Emilia and I finish our drinks and head back to his room. He shares it with his three friends so hooks the do not disturb sign on the door handle and locks the door behind him. He’s tall and lean, and when he lifts the shirt over his head, panels of muscles contract.
I want to smooth my hands over them all.
His kiss is better than anticipated. The general consensus is that fuck boys perform the best in the bedroom compared to one-girl-at-a-time kind of guys, like Emilia. Wrong. The way he folds his tongue around mind is an experience not for the faint hearted. One kiss, and already my pussy’s throbbing for him to get inside. At this point, wet through my panties, I’d gladly spread my legs and beg him to pump all of his trauma into me. It’d be worth it.

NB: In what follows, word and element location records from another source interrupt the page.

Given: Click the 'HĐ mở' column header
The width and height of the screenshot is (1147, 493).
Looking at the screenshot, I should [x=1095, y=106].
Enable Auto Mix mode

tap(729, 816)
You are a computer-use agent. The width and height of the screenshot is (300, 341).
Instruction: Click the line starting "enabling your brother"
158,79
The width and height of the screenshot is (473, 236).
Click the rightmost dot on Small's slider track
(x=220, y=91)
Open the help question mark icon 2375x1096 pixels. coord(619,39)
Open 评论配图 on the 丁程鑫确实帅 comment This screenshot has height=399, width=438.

We progress onto the bed. His hand slides under my dress again and hooking his pinkie around the strap of my panties, he slowly removes them, dragging them down my thighs, knees, shins and feet until they’re on the floor mixed with his pile of clothes.
The look on his face when he presses a finger to my pussy to feel my wetness is an image I’d photograph and keep as favourited on my camera roll. The sparkling, blue eyes in the dimly-lit room, the fair features and dark, brooding brows… Emilia could quite possible be the most attractive man I’ve ever gotten with.
He takes out his dick and the tip is the same, pink colour as his lips. Staring deep into my eyes, he spreads apart my legs – my dress still on – and fucks me slow.
Desire immediately triples. It’s not just my centre that’s oozing with arousal, but every cell in my body. Emilia lowers himself down onto me and trails long, drawn out kisses down my neck that releases, not only more desire, but waves of relaxation through me.
“Good girl,” he whispers into the nape of my neck in response to my whimper. “You’re doing a good job.” He rides the skirt of my dress up higher so it settles at my waist. Draws my legs up to his chest. “Good.”
Spanish and Italian accents are supposed to be the most lusted after, but being fucked by Emilia, his long dick sliding practised in and out of me, has proven me otherwise.
Emilia alters his angle. Thrusts his hips in a way that has his balls bouncing against me each time he hits. After some manoeuvring from me, the base of his dick, upon withdrawal, brushes against my clit and suddenly my hands clutch his body like I’m holding onto a buoy in a storm, because it’s life or death. If I don’t have this orgasm, life from this day forward is gonna be impossible to live through.
I scream his name.
He pounds into me.
My clit overwhelmed with sensitivity, I come around his dick, continuing to enjoy the sensation of his thrusts as waves of pleasure consume me like high tides do coastal rocks.
He follows several seconds after me, drilling into my pussy until he’s pulling out and coming into my mouth, breath aspirated and body covered in a layer of sweat. I catch most of it – some drizzles onto my dress – but I’m pleasantly surprised when I swallow it, that it doesn’t taste like week-old fish (unlike my ex’s cum) but sweet and citrusy. Like the welcome shot of limoncello.